Page 1: Algebraic Fractions and Operations

This page introduces the fundamental concepts of algebraic fractions and basic operations performed on them.

Expanding algebraic fractions involves multiplying both numerator and denominator by the same factor. For example, expanding 3x/4 to 16x/16 requires multiplying both top and bottom by 4.

Example: 3x/4 = (3x * 4) / (4 * 4) = 12x/16

Reducing algebraic fractions is the process of simplifying fractions by dividing both numerator and denominator by their common factors.

Example: (x^2 - 4) / (3x + 6) can be reduced to (x + 2)(x - 2) / 3(x + 2), which further simplifies to (x - 2) / 3

The domain of algebraic fractions is crucial to consider, as it excludes values that make the denominator zero.

Highlight: Always determine the domain of algebraic fractions by setting the denominator not equal to zero and solving for the excluded values.

Simplification of complex fractions often involves factoring and canceling common terms between numerator and denominator.
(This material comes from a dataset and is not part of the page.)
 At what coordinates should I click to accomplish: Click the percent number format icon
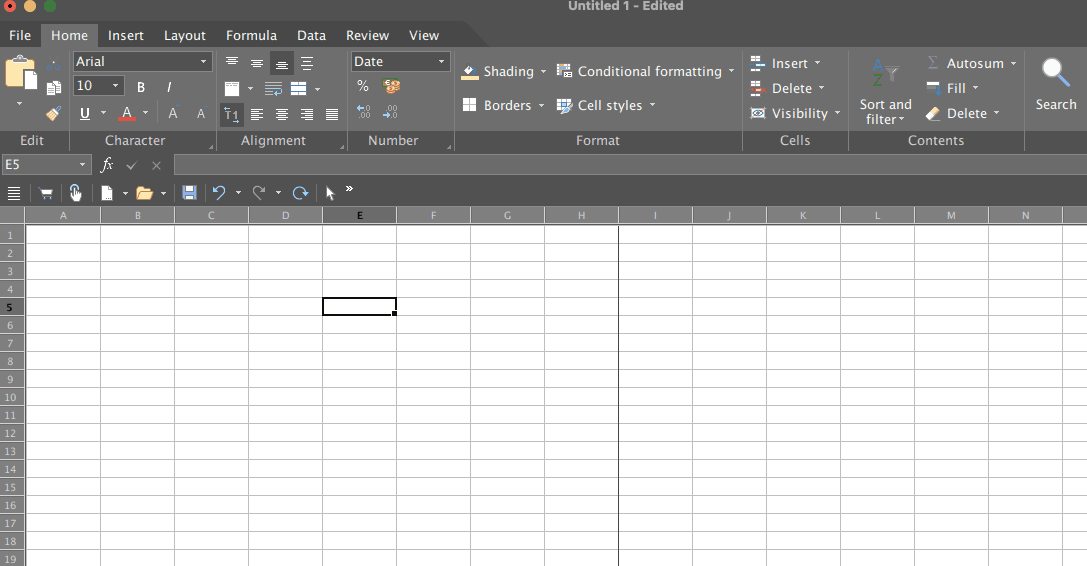click(x=363, y=87)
Vocabulary: Skracanie ułamków algebraicznych (reducing algebraic fractions) is a key skill in working with these expressions.
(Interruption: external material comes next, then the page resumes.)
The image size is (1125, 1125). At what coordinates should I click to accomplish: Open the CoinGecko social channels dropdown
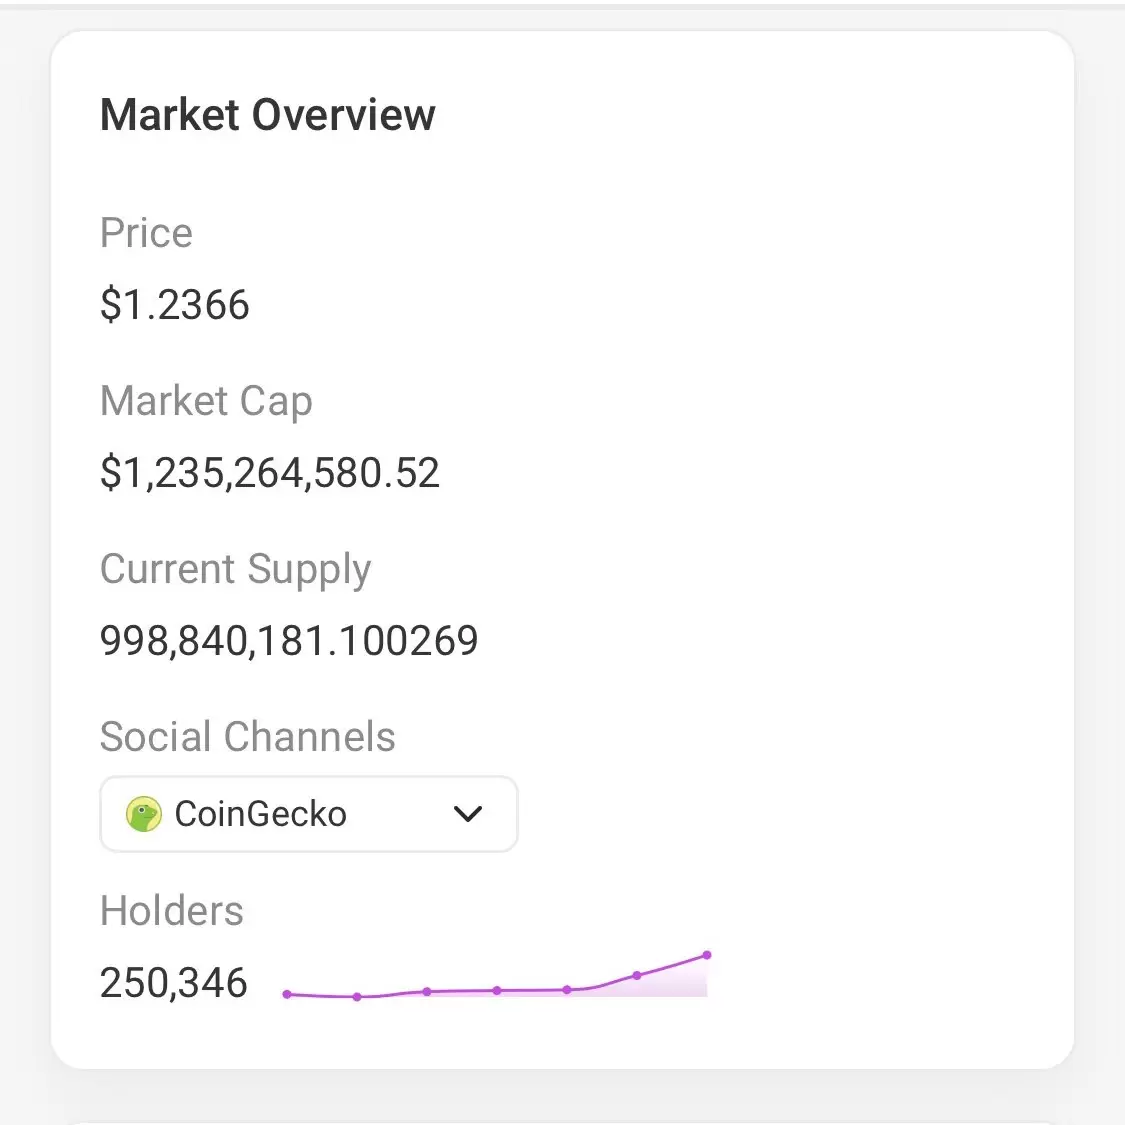point(309,814)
Page 2: Operations on Algebraic Fractions

This page delves into the various operations on algebraic fractions, including addition, subtraction, multiplication, and division.
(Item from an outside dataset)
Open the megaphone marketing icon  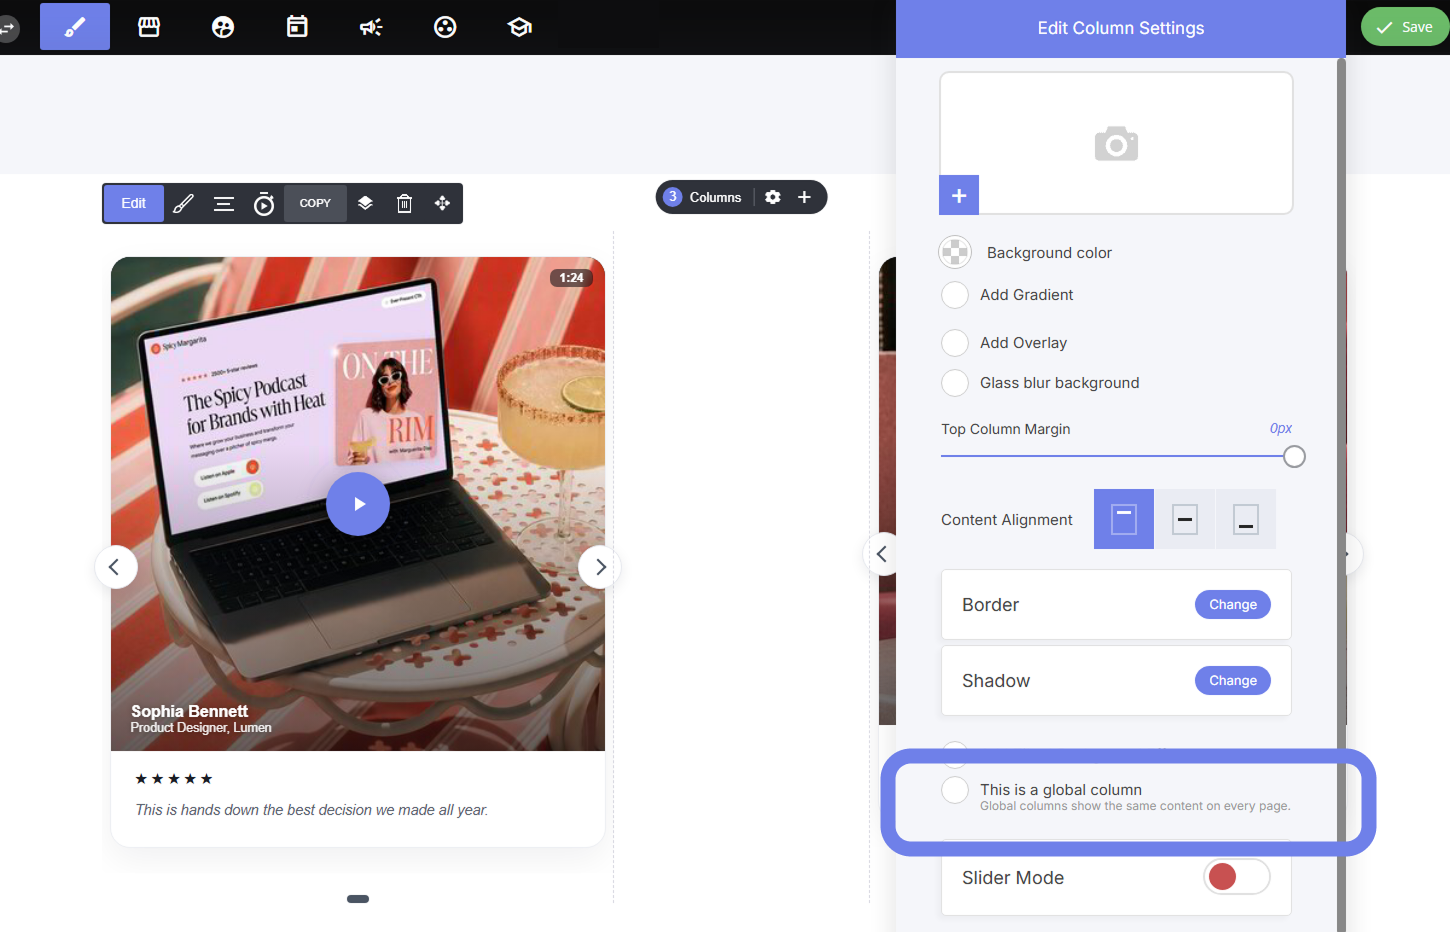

Adding and subtracting algebraic fractions requires finding a common denominator. Once a common denominator is established, the numerators can be combined.

Example: (-3x + 1) / 8 + x / 4 = (-3x + 1) / 8 + (2x) / 8 = (-x + 1) / 8

Multiplying algebraic fractions is straightforward – multiply the numerators and denominators separately.

Example: (3 / (x + 1)) * (4 / x) = (12) / (x^2 + x)

Dividing algebraic fractions involves multiplying by the reciprocal of the divisor.

Example: (4 / x) ÷ (2 / 5) = (4 / x) * (5 / 2) = (10) / (2x)

Highlight: When performing działania na ułamkach algebraicznych (operations on algebraic fractions), always be mindful of the domains and simplify the results when possible.